En dépit de toutes ces informations, et bien que tous les écrits attribués à Hermès Trismégiste soient datés du IIIe au IVe siècle, il semble bien que la version définitive de la Table soit établie plutôt entre le VIe et le VIIIe siècle.
S’il est possible de distinguer au sein du texte, de façon presqu’occasionnelle, des opérations pouvant être qualifiées (à la rigueur…) de chimiques, l’ensemble n’en fait pas moins allusion à une philosophie novatrice débouchant sur une problématique du monde abordée différemment et plus particulièrement sur une interaction permanente entre le cosmos et la terre.

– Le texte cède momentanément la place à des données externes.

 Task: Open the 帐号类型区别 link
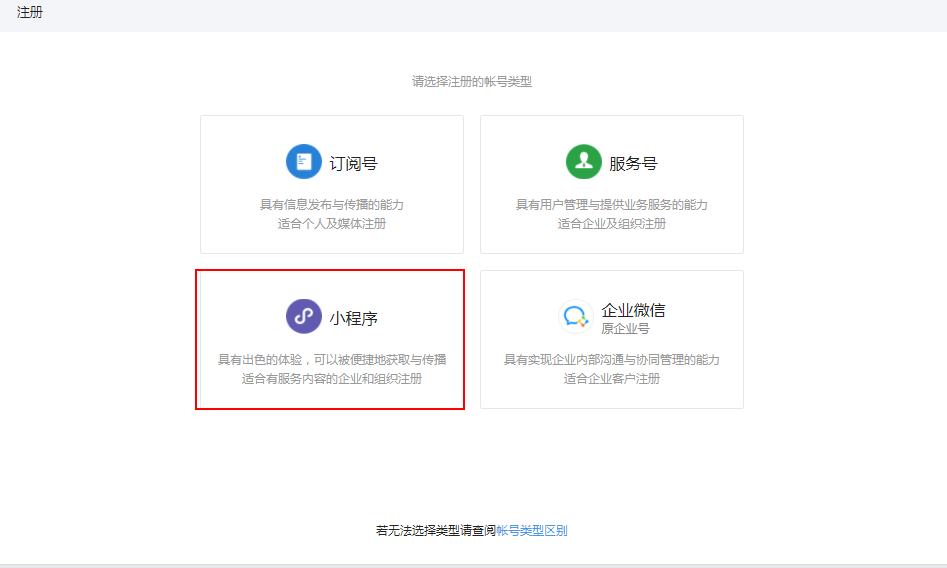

Sa finalité est de démontrer l‘unicité de l’univers soumis à des lois communes à tous les niveaux. Il est également possible d’y remarquer un principe mâle (non seulement avec le soleil mais aussi avec la terre qui peut se matérialiser par Adam…) et son équivalent femelle (avec la lune ou l’eau représentée au sens large par Eve). Dans une telle configuration, l’adepte a ainsi reçu la Connaissance et, par son savoir, il peut interférer sur l’évolution du monde. Cela fait de sa personne un intermédiaire privilégié entre la création divine et un individu lambda, interprétation que ne pouvait manquer de rejeter l’Église du Moyen Âge bien que les alchimistes fussent toujours d’une parfaite loyauté à l’égard du pouvoir religieux. Ceci posé, il faut aller un peu plus loin pour essayer d’expliciter la Table d’Émeraude et revenir sur l’environnement de l’époque (environ au VIe siècle après J-C).
Retour sur le contexte dans lequel a été écrit cette Table d’Émeraude
En dehors de l’esprit universel caractérisant la Table d’Emeraude, il est nécessaire de fournir une explication de la Nature telle qu’elle était alors formulée. La division en trois règnes classiques (animal, végétal, minéral) était déjà admise ; par contre, ce qui est un peu plus original était la manière dont chacun d’eux usait pour se développer. Si le premier des trois, l’animal, reposait sur des menstrues (des substances organiques), son homologue végétal utilisait l’eau de pluie tandis que le dernier règne, minéral, avait recours à des eaux mercurielles ; ce dernier était particulièrement intéressant étant donné que les minéraux étaient surtout enfouis dans les entrailles de la terre…
Le principe d’unicité est également présent au sein de chaque règne avec trois types de substances : d’une part certaines étant subtiles ou mercurielles, de l’autre quelques-unes plus grossières et enfin une troisième catégorie étant un mélange des deux premières (thèse revenant assez fréquemment sous des formes diverses comme nous le noterons dans nos prochains articles…).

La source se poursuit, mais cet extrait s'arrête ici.